The final story I read, though, I think is rather interesting. It's called "You Walk the Pages", and was written by Mark Valentine, a writer I only know by name. Also quite short, this story is narrated by a clearly insane man who wishes to relate how he used the services of a gift website called youwalkthepages.com to get back at his enemies. The site -- which, if some version doesn't actually exist now, certainly will soon -- takes classic literature and replaces the names of the heroes with the names of whoever you want to give the gift to. So if someone wanted to get me a copy of Ulysses wherein I can read things like "Mr. Bill R. ate with relish the inner organs of beasts and fowls", that's how you'd go about it. But our narrator has the idea to place his enemies in the position of victims in horror stories. The resulting private volume is Valentine's horror anthology.

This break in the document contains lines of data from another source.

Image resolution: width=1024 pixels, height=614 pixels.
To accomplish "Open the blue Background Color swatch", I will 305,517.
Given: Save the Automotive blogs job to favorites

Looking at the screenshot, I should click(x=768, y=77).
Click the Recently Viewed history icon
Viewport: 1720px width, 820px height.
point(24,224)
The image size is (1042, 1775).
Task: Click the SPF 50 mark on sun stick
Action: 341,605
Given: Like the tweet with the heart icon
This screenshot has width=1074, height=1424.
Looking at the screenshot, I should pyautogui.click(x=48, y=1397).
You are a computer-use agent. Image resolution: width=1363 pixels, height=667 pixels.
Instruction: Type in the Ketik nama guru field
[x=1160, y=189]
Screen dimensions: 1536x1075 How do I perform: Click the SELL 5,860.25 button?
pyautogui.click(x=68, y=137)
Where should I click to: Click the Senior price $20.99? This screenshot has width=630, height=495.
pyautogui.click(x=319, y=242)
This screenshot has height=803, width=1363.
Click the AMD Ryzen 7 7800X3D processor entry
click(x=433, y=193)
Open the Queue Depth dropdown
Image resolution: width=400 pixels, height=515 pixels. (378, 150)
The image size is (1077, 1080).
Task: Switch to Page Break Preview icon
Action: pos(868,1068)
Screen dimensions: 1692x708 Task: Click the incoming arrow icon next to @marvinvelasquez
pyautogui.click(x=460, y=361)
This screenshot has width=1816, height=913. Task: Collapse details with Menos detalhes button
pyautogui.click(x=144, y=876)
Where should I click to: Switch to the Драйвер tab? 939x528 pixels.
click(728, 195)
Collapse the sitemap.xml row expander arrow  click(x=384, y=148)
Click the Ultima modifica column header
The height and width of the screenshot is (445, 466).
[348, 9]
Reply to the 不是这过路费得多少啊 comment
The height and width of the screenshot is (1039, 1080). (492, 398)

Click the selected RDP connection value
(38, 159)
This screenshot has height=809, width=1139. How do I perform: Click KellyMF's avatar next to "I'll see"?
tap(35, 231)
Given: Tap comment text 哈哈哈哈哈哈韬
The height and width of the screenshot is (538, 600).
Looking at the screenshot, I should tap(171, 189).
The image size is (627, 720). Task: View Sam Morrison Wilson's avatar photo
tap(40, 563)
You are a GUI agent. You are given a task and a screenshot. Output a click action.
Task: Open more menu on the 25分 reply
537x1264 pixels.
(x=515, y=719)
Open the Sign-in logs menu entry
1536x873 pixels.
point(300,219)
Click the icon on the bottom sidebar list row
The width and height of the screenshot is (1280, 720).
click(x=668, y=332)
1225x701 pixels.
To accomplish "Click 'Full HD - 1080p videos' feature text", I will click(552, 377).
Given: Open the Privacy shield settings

And I know what you're probably thinking about where this one's heading, but I'll go ahead and spoil it, sort of, by pointing out that no, these enemies do not suddenly drop dead. This is because our narrator is insane. He's delusional. He's never not those things, and the story doesn't try to fool us into thinking that what he believes might be true but might not be true -- it pretty obviously isn't, and the horror of "You Walk the Pages" is the horror of the narrator's madness. On this level, it is entirely successful. When describing one of his "enemies", an old man who takes up too much space at the library table, our narrator says:
I want to sit there and make notes, I only have a standard size notebook, I do not need much space, but it is all I can do to get a little patch of the desk because of all the space he has got with his papers. He does not even look up, he does not give any sign that he sees you, or that you might want some space as well, you might as well not be there. If he saw what books I was looking at and what i was writing in my book he might take a different attitude I believe.
I also like the approach to the anthology idea here. While O'Driscoll's approach is as delightfull literal as you might expect when hearing the idea for The Horror Anthology of Horror Anthologies, and Hughes's approach is to sort of not approach it at all, Valentine imagines something entirely new and unique and on point. Well done.